[Pixel coordinate grounding data]

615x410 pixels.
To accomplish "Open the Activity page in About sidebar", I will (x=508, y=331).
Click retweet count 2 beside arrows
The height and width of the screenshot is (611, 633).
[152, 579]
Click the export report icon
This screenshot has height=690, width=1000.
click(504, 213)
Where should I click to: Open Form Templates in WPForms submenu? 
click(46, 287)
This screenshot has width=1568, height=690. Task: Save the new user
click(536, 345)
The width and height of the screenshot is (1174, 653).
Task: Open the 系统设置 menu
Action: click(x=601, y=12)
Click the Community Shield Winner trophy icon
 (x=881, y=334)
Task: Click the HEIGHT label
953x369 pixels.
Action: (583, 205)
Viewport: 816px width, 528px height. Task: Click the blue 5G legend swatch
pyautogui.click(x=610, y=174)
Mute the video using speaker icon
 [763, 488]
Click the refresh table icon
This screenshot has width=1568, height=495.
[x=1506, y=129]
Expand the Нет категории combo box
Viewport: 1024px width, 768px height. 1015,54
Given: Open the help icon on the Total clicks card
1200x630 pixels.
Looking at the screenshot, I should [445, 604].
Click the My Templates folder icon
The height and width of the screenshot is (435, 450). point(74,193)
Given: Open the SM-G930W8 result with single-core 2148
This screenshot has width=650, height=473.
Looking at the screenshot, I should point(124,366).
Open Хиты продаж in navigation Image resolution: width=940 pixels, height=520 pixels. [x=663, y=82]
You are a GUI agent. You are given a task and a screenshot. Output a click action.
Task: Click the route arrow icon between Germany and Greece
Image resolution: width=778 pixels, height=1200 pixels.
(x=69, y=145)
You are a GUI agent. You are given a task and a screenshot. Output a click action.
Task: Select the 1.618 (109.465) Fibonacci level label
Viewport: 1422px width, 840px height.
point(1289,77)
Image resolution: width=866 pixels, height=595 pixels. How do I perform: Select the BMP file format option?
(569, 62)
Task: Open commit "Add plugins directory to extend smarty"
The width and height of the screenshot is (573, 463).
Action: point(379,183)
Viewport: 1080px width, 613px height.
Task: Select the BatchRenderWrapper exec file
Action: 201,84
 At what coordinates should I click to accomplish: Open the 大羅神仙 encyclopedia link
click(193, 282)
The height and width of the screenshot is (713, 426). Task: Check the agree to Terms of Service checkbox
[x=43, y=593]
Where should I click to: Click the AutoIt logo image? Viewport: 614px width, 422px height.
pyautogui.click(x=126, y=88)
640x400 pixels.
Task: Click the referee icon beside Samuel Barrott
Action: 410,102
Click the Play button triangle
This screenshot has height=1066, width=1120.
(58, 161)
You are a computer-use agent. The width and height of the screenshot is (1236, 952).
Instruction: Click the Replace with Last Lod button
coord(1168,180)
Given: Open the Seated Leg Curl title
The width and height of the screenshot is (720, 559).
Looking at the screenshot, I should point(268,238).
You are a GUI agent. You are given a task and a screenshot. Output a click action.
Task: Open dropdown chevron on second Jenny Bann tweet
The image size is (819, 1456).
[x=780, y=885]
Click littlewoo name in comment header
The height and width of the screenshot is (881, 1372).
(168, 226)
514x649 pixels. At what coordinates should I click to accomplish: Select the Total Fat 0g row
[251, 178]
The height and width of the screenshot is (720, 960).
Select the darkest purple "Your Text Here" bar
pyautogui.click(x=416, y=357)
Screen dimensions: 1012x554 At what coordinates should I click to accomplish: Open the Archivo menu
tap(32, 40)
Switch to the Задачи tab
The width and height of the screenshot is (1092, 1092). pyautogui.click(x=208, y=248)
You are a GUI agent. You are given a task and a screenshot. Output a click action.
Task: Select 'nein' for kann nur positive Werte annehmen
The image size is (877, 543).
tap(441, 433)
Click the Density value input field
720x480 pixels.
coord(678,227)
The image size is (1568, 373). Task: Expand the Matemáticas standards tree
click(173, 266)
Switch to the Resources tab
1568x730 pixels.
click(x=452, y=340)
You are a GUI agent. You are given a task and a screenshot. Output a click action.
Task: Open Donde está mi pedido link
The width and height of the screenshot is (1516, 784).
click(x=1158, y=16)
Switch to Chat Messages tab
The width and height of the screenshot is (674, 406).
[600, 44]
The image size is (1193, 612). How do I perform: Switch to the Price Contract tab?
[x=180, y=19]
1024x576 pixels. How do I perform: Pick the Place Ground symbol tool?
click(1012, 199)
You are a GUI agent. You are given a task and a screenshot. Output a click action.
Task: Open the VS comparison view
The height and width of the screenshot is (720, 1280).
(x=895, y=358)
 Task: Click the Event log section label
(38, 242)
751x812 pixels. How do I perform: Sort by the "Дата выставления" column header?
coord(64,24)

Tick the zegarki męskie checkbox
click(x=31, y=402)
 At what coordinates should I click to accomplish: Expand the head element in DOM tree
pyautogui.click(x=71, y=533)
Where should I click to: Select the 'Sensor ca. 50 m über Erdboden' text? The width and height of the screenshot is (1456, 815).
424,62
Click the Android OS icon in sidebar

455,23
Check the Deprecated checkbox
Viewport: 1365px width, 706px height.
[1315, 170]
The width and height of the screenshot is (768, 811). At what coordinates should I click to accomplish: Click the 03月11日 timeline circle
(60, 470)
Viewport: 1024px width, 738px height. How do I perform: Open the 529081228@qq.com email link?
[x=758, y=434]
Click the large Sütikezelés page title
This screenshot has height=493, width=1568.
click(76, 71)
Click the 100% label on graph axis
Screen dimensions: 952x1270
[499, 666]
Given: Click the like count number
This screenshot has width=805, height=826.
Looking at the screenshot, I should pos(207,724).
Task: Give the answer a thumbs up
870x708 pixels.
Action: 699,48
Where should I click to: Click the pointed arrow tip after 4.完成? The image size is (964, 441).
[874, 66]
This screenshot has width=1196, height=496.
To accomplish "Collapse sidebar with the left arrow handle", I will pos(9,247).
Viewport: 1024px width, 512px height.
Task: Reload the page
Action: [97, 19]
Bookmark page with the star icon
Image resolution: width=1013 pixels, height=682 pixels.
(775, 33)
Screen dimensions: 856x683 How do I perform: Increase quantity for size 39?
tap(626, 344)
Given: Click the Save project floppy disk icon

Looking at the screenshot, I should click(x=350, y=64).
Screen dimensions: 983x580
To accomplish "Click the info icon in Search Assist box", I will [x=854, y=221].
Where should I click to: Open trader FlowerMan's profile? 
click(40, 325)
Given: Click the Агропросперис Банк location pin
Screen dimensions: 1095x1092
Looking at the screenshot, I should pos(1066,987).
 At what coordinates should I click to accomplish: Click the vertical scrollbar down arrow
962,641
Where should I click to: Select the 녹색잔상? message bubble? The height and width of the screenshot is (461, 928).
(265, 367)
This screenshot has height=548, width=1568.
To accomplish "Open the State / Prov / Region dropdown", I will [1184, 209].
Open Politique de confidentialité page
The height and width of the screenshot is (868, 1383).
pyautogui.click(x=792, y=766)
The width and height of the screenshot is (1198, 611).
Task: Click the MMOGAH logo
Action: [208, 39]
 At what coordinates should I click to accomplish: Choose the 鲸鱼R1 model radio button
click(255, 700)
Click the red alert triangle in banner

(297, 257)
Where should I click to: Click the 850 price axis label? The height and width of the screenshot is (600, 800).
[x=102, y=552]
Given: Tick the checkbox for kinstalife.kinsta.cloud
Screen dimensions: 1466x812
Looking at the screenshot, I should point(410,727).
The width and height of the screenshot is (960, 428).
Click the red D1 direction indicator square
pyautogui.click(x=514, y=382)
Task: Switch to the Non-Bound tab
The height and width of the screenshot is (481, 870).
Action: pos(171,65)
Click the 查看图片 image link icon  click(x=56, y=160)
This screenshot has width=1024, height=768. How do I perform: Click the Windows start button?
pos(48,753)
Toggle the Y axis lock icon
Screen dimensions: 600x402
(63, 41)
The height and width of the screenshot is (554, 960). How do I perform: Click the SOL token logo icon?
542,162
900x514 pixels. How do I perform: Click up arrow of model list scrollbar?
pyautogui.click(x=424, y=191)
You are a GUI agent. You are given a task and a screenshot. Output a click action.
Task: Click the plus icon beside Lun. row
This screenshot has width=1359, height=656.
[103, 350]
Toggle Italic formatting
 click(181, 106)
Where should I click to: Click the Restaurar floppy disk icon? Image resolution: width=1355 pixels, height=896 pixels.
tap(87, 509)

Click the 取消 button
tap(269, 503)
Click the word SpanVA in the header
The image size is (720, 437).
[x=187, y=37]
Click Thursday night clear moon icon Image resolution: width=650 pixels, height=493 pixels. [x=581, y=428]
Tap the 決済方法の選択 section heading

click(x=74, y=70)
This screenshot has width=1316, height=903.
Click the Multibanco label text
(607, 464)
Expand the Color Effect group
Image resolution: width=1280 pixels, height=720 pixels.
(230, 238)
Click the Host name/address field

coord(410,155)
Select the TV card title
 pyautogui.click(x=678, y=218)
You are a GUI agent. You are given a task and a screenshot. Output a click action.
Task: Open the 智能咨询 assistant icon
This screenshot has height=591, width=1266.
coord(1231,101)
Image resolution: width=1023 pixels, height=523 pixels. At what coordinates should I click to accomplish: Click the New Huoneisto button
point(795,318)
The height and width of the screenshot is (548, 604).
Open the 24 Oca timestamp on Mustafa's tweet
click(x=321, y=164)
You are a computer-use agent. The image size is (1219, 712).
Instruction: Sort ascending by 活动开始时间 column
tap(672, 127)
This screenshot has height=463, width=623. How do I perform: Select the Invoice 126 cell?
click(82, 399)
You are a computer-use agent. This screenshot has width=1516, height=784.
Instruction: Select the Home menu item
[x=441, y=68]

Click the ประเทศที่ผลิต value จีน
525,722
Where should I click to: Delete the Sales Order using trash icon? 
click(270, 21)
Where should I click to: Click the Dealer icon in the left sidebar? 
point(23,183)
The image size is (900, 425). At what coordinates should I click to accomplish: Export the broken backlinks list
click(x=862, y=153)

• **Goal of the exercise**
For each line in the data that holds "computer", add one to a count, then report that count alone.

• **Solution to the problem**
3